(Source records)
┌──

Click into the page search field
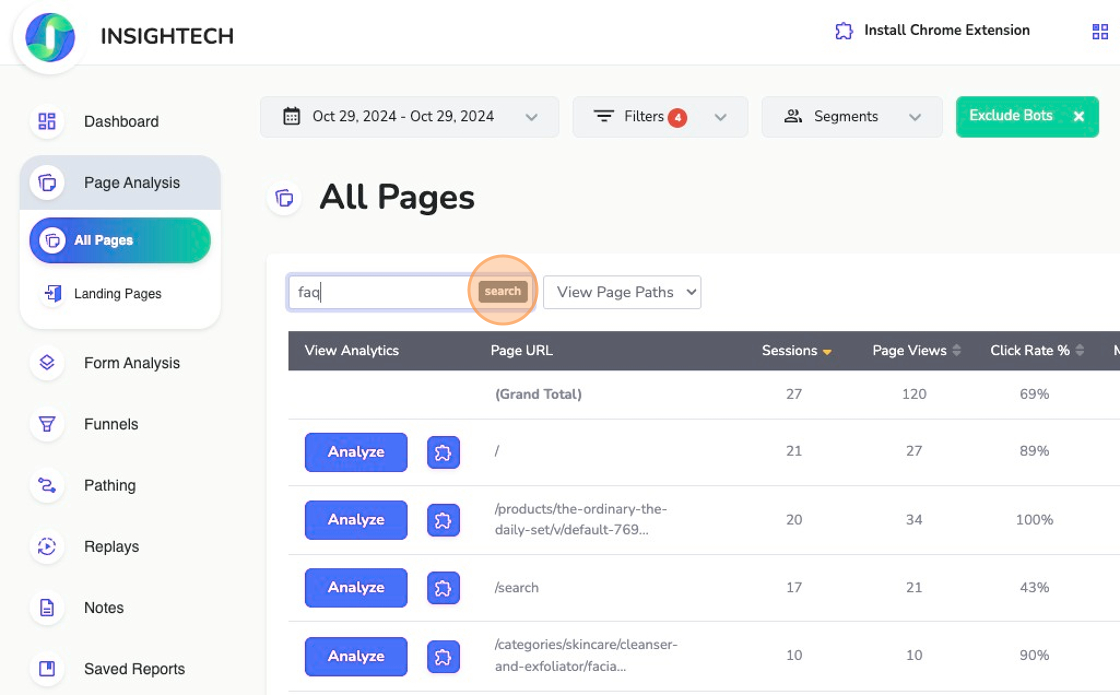 pyautogui.click(x=378, y=292)

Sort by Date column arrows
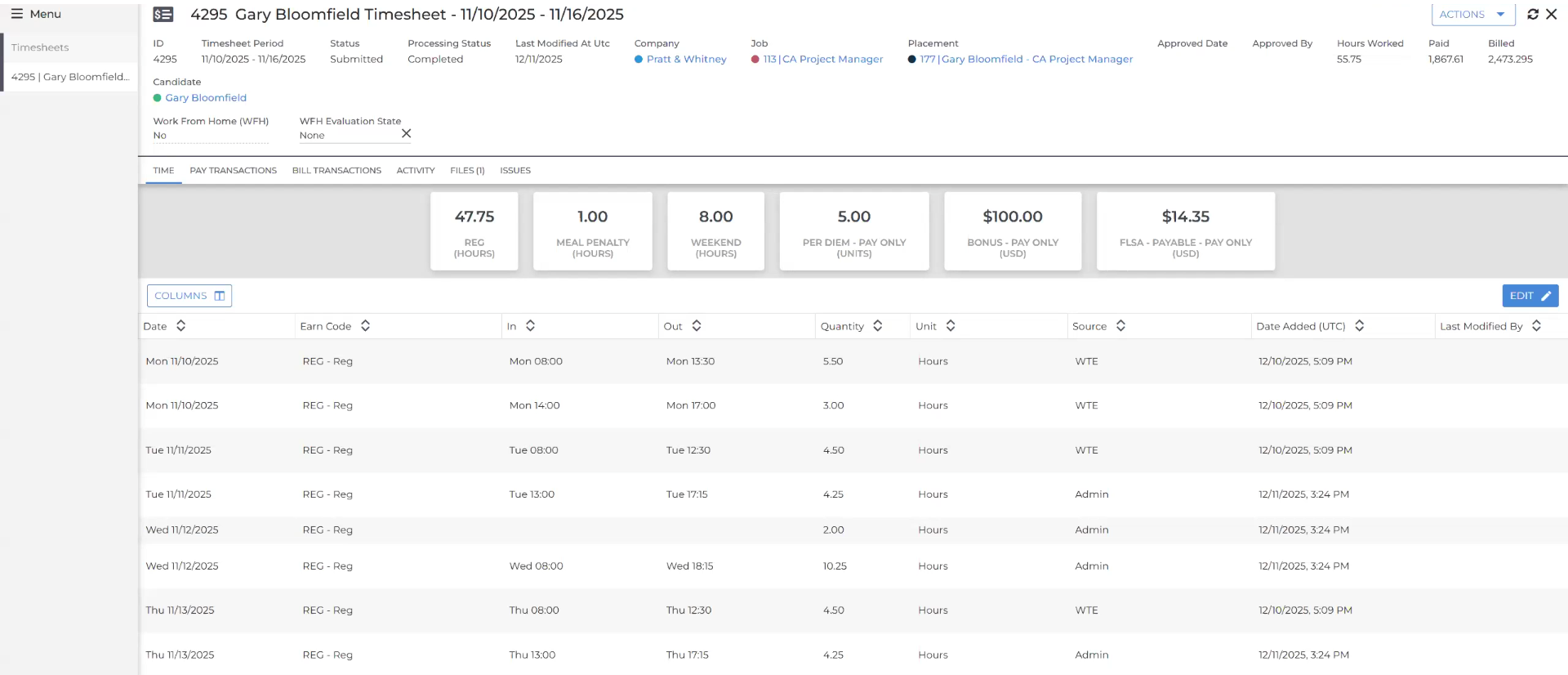click(x=180, y=326)
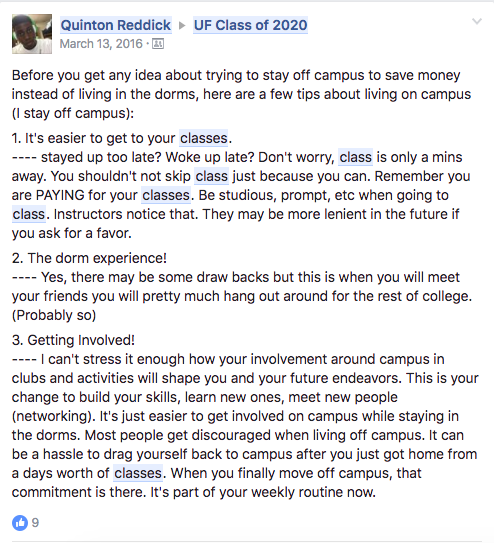Click the group privacy icon beside date
The height and width of the screenshot is (543, 494).
click(x=158, y=44)
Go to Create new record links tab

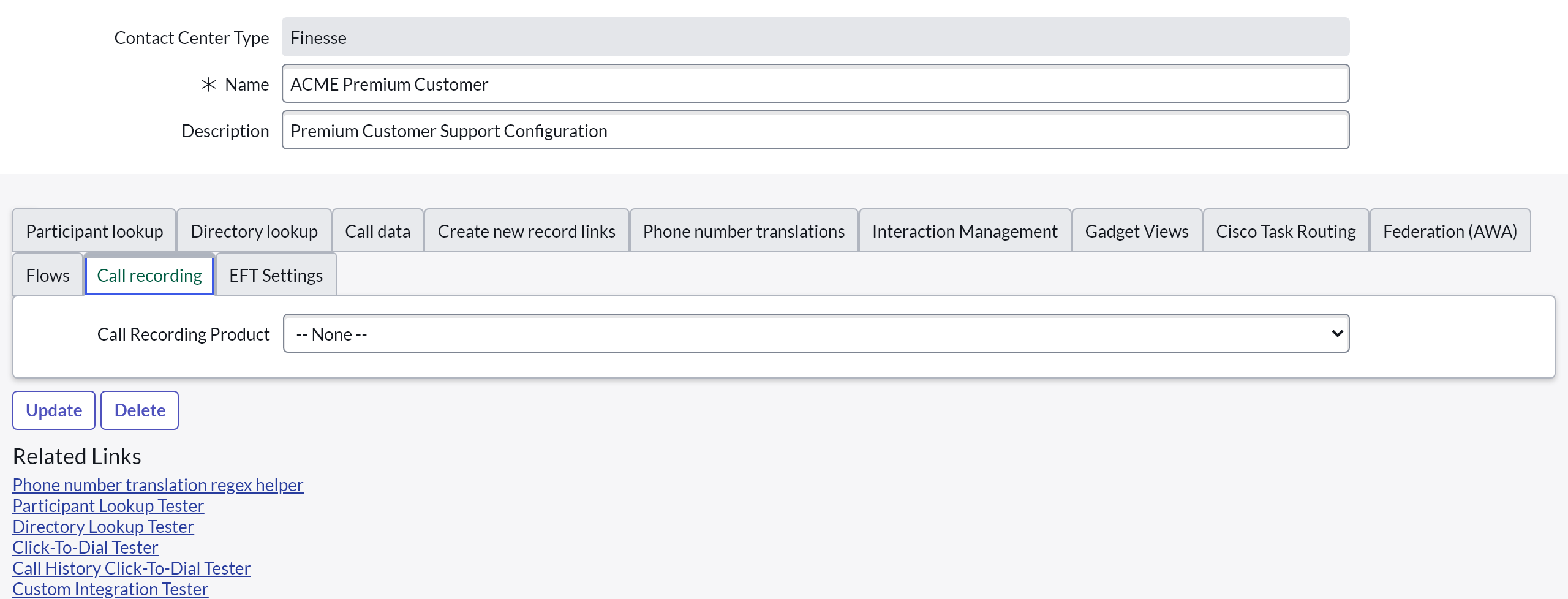[x=526, y=231]
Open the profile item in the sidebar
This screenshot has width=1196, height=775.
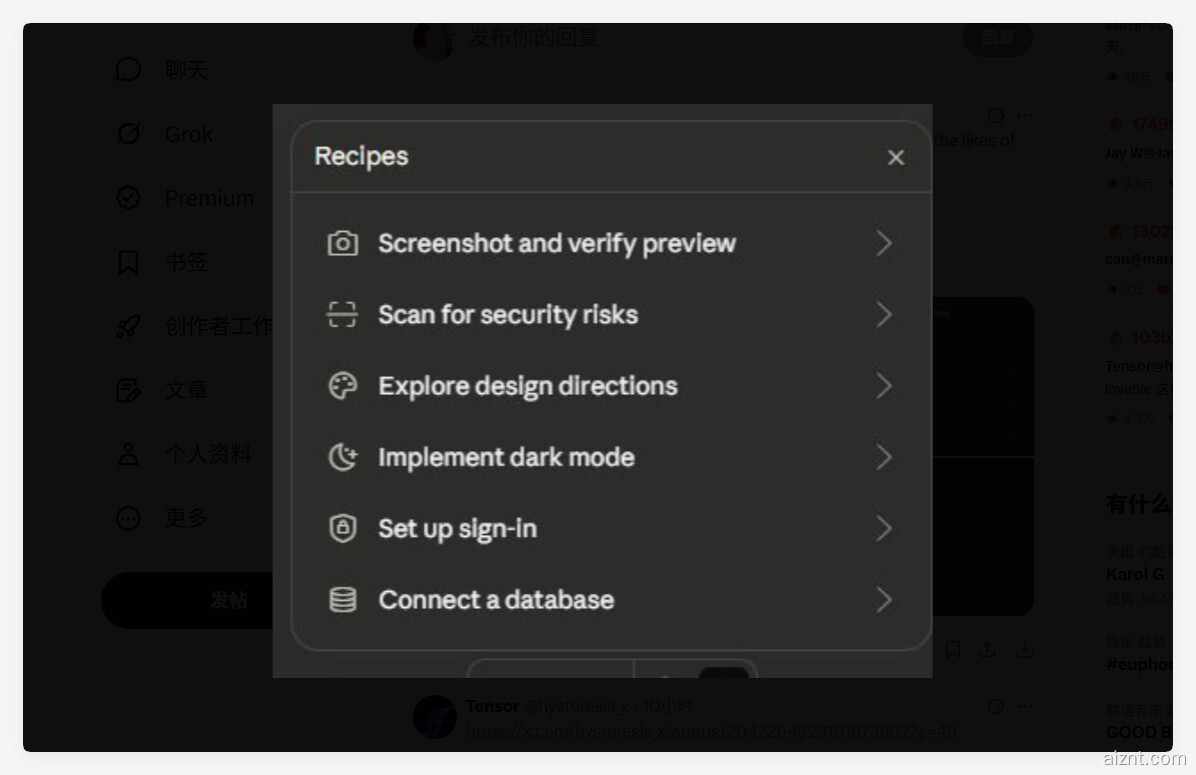[207, 454]
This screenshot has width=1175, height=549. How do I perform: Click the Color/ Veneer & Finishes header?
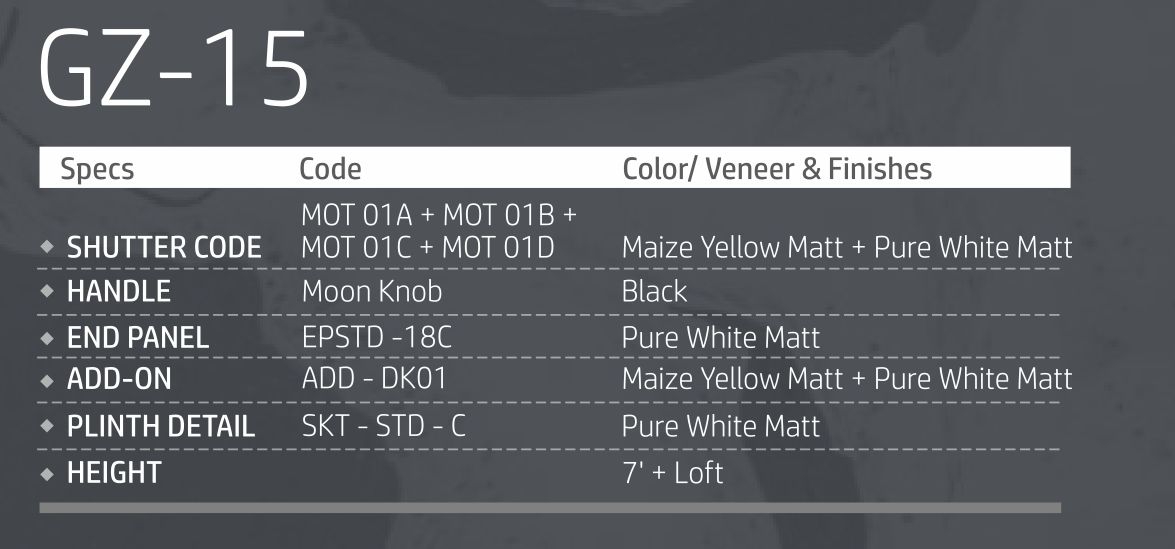777,169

└──

* [Exercise instructions] From the line with "This screenshot has width=1196, height=775." through the final line of the records above, return each line exactly and nothing else. Pictures are to be skipped.

* [Answer space]
This screenshot has width=1196, height=775.
[207, 454]
This screenshot has width=1175, height=549. How do I perform: Click the Color/ Veneer & Finishes header?
777,169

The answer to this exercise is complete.